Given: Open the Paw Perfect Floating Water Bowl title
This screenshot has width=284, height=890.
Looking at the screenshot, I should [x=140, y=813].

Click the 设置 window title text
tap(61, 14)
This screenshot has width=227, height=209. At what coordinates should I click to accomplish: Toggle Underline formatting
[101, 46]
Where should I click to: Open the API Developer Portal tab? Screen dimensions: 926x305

◇ ◇ ◇ ◇ ◇ ◇ ◇

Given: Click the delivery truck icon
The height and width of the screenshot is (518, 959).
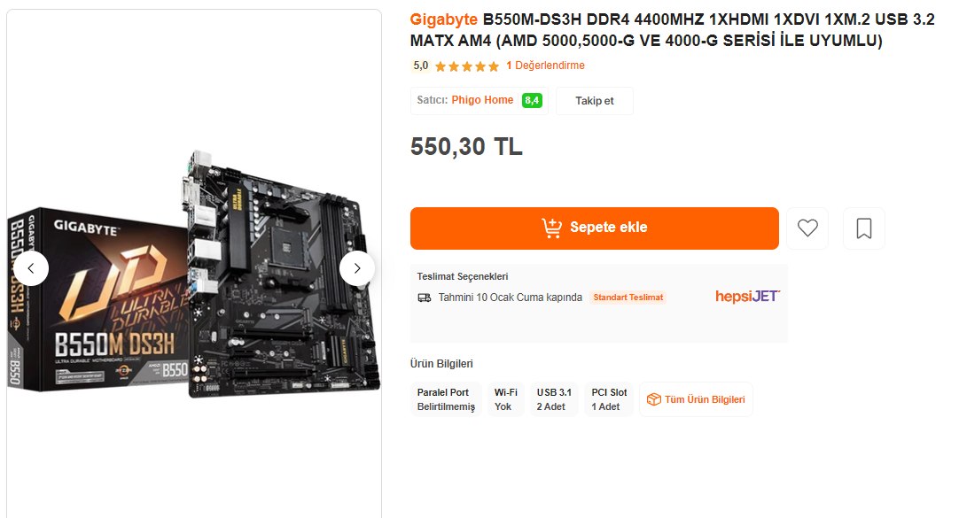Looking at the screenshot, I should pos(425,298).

◇ ◇ ◇ ◇ ◇ ◇ ◇

→ **Activity**:
Produce a word-for-word copy of everything above from the line holding "Given: Open the" down to the line holding "Where should I", with both of those lines kept.

→ **Response to the exercise**:
Given: Open the Paw Perfect Floating Water Bowl title
This screenshot has width=284, height=890.
Looking at the screenshot, I should [x=140, y=813].

Click the 设置 window title text
tap(61, 14)
This screenshot has width=227, height=209. At what coordinates should I click to accomplish: Toggle Underline formatting
[101, 46]
Where should I click to: Open the API Developer Portal tab? Screen dimensions: 926x305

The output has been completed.